• **Dataset excerpt**:
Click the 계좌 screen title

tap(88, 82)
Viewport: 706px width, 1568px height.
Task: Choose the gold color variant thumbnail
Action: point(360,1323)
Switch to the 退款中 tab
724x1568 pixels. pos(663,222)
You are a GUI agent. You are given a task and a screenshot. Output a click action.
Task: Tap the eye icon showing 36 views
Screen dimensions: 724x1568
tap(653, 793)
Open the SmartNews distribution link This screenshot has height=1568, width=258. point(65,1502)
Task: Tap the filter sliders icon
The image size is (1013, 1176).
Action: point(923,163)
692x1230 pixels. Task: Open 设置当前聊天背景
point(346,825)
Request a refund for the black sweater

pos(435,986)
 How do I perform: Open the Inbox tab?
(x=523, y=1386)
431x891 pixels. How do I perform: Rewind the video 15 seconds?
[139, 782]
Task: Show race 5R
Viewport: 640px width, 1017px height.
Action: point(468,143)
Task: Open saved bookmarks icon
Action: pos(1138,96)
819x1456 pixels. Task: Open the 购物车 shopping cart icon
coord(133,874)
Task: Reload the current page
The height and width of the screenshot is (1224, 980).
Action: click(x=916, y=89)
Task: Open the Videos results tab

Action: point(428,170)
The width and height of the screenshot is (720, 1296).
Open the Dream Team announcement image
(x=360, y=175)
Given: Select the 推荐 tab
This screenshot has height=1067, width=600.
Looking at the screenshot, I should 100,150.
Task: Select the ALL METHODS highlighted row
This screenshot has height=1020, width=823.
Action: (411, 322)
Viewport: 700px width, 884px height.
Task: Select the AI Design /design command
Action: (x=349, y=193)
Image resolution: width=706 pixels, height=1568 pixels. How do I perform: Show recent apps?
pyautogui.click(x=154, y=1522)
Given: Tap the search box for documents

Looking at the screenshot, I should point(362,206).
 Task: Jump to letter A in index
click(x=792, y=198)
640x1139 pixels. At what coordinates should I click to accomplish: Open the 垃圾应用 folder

• **TASK STATEMENT**:
Reproduce every one of the lines above verbatim, from the first through the last.

• **ANSWER TO THE EXERCISE**:
Click the 계좌 screen title

tap(88, 82)
Viewport: 706px width, 1568px height.
Task: Choose the gold color variant thumbnail
Action: point(360,1323)
Switch to the 退款中 tab
724x1568 pixels. pos(663,222)
You are a GUI agent. You are given a task and a screenshot. Output a click action.
Task: Tap the eye icon showing 36 views
Screen dimensions: 724x1568
tap(653, 793)
Open the SmartNews distribution link This screenshot has height=1568, width=258. point(65,1502)
Task: Tap the filter sliders icon
The image size is (1013, 1176).
Action: point(923,163)
692x1230 pixels. Task: Open 设置当前聊天背景
point(346,825)
Request a refund for the black sweater

pos(435,986)
 How do I perform: Open the Inbox tab?
(x=523, y=1386)
431x891 pixels. How do I perform: Rewind the video 15 seconds?
[139, 782]
Task: Show race 5R
Viewport: 640px width, 1017px height.
Action: point(468,143)
Task: Open saved bookmarks icon
Action: pos(1138,96)
819x1456 pixels. Task: Open the 购物车 shopping cart icon
coord(133,874)
Task: Reload the current page
The height and width of the screenshot is (1224, 980).
Action: click(x=916, y=89)
Task: Open the Videos results tab

Action: point(428,170)
The width and height of the screenshot is (720, 1296).
Open the Dream Team announcement image
(x=360, y=175)
Given: Select the 推荐 tab
This screenshot has height=1067, width=600.
Looking at the screenshot, I should 100,150.
Task: Select the ALL METHODS highlighted row
This screenshot has height=1020, width=823.
Action: (411, 322)
Viewport: 700px width, 884px height.
Task: Select the AI Design /design command
Action: (x=349, y=193)
Image resolution: width=706 pixels, height=1568 pixels. How do I perform: Show recent apps?
pyautogui.click(x=154, y=1522)
Given: Tap the search box for documents

Looking at the screenshot, I should point(362,206).
 Task: Jump to letter A in index
click(x=792, y=198)
640x1139 pixels. At what coordinates should I click to accomplish: Open the 垃圾应用 folder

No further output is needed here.